Le spese straordinarie rivestono lo scoglio duro ed il campo di battaglia tra ex coniugi dove s’imbastiscono le varie diatribe.
Così le somme erogate per il matrimonio del figlio, maggiorenne e non economicamente autonomo – a discrezione di un solo genitore -, rientrano nelle “spese straordinarie” e pertanto divisibili al 50% con l’ex coniuge.
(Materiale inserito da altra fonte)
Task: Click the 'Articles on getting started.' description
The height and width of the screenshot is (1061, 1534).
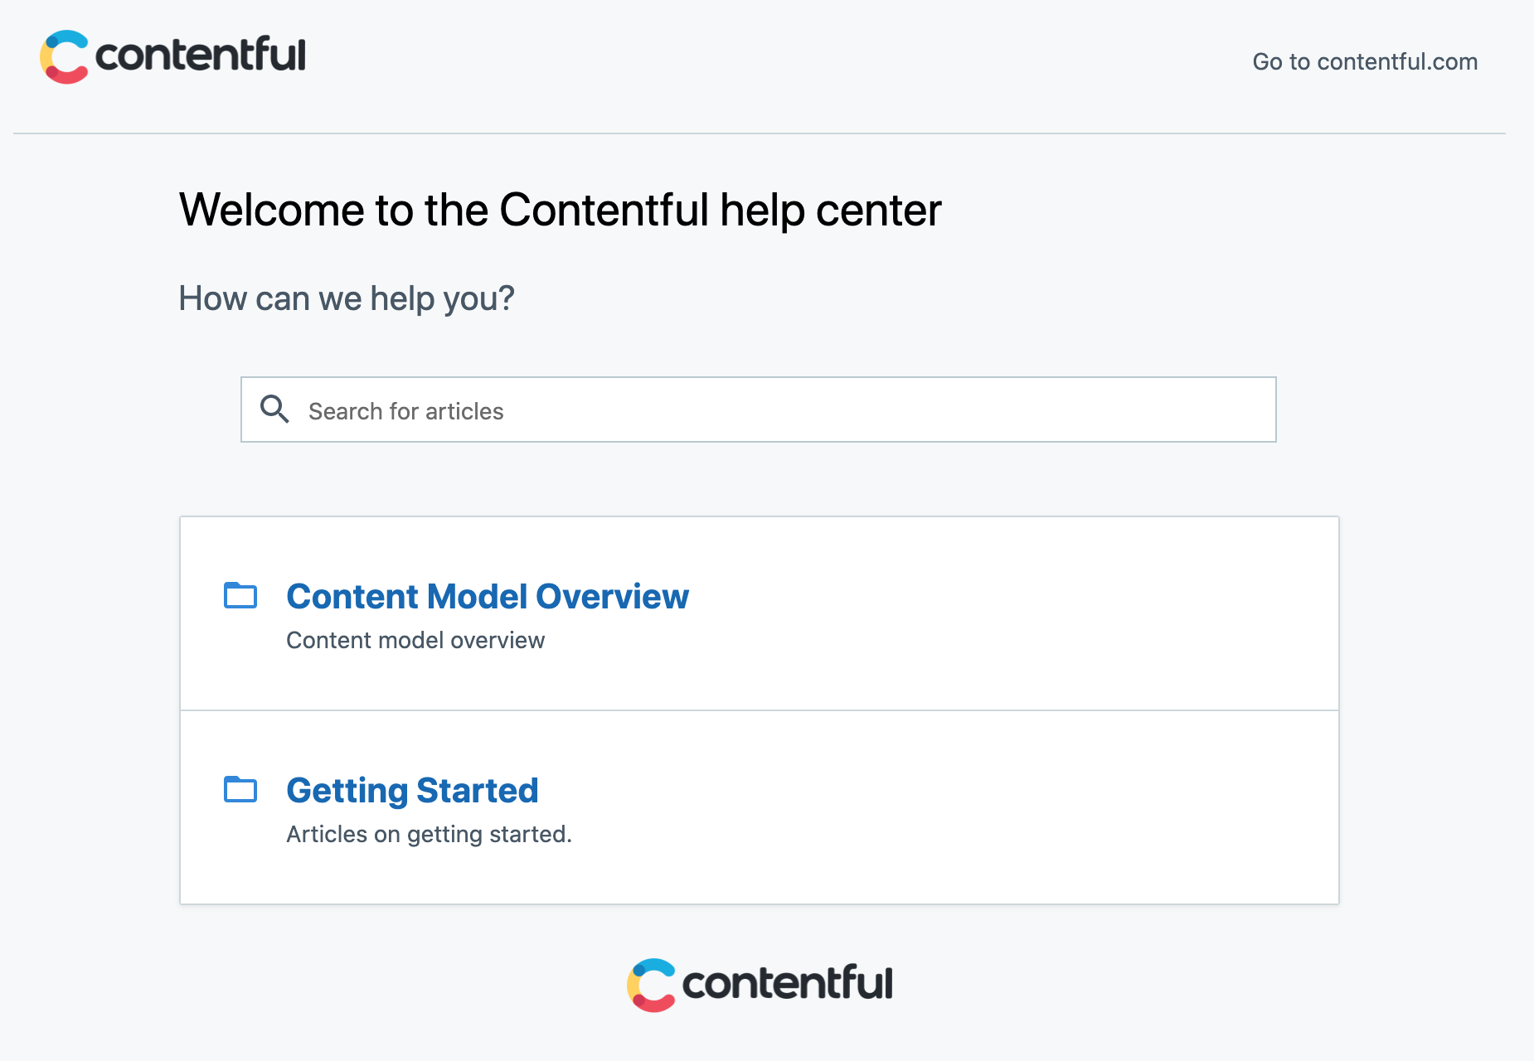Action: (x=429, y=834)
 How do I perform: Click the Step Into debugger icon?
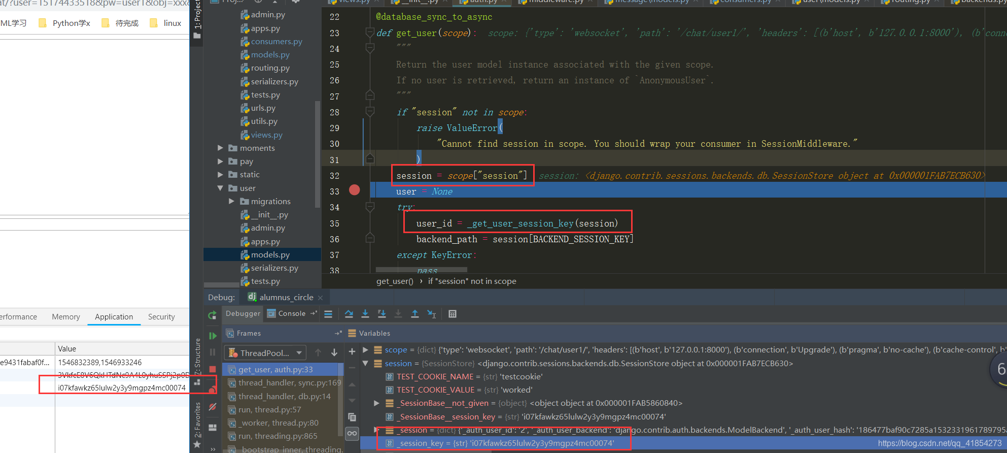[365, 314]
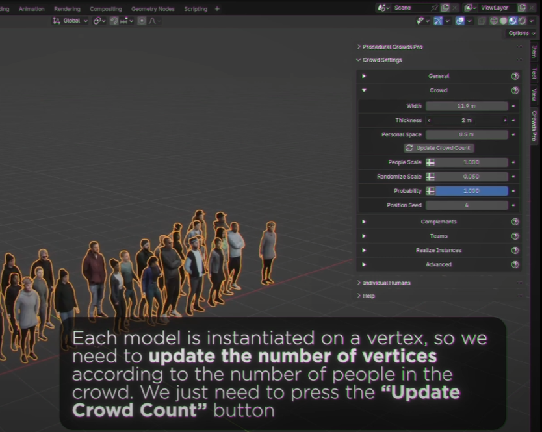This screenshot has width=542, height=432.
Task: Toggle the animate dot beside Position Seed
Action: pos(513,205)
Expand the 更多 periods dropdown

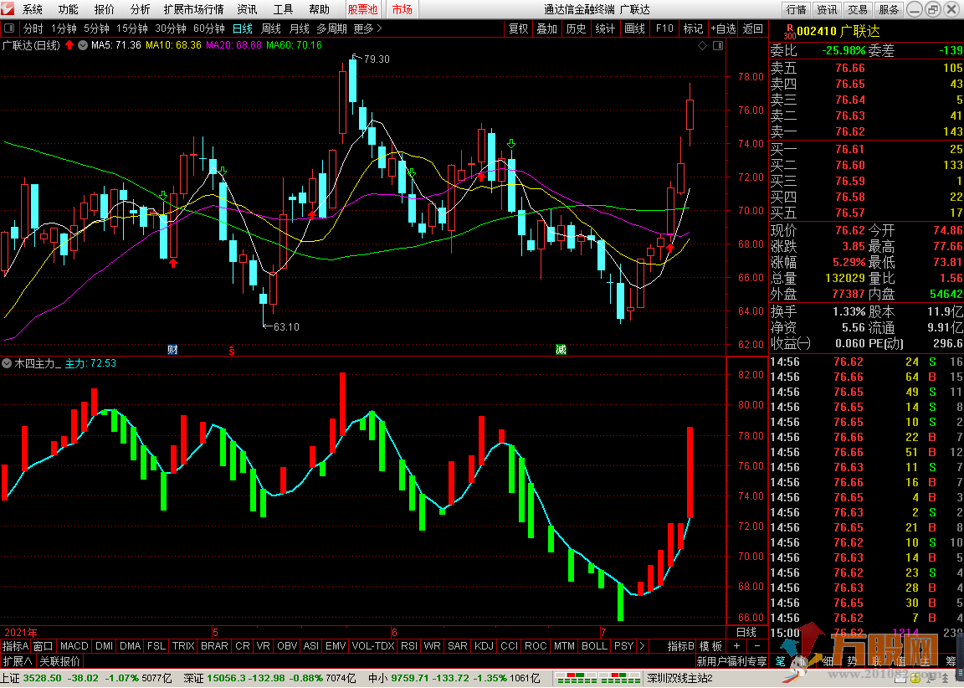click(367, 28)
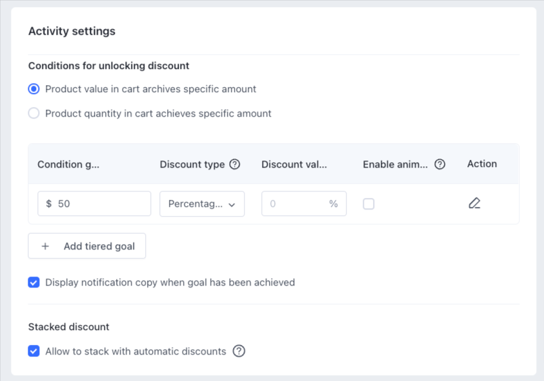Click the percent symbol in discount value field
544x381 pixels.
point(333,204)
Così hanno decretato i Giudici della Corte d’Appello di Palermo (n.239/2011) ritenendo che le stesse “vanno ricondotte all’adempimento dei doveri di
mantenimento. nel cui ambito sono da comprendersi non solo il soddisfacimento di bisogni materiali, quali quello alimentare ed abitativo, ma anche le esigenze di tipo sociale, che sono presenti in occasione del matrimonio del figlio non ancora indipendente e che vengono sostenute prima delle nozze. Se ne ha conferma dal contenuto dell’art. 742 cod. civ. che, nel dettare la disciplina in materia di spese non collazione, indica fra queste anche quelle per distinguendole da quelle di mantenimento. Trattandosi di spese straordinarie, perché scaturenti da necessità sopravvenuta non prevedibile e non quantiticabile ex ante, il reclamato è quindi tenuto a corrispondere la relativa quota della metà.”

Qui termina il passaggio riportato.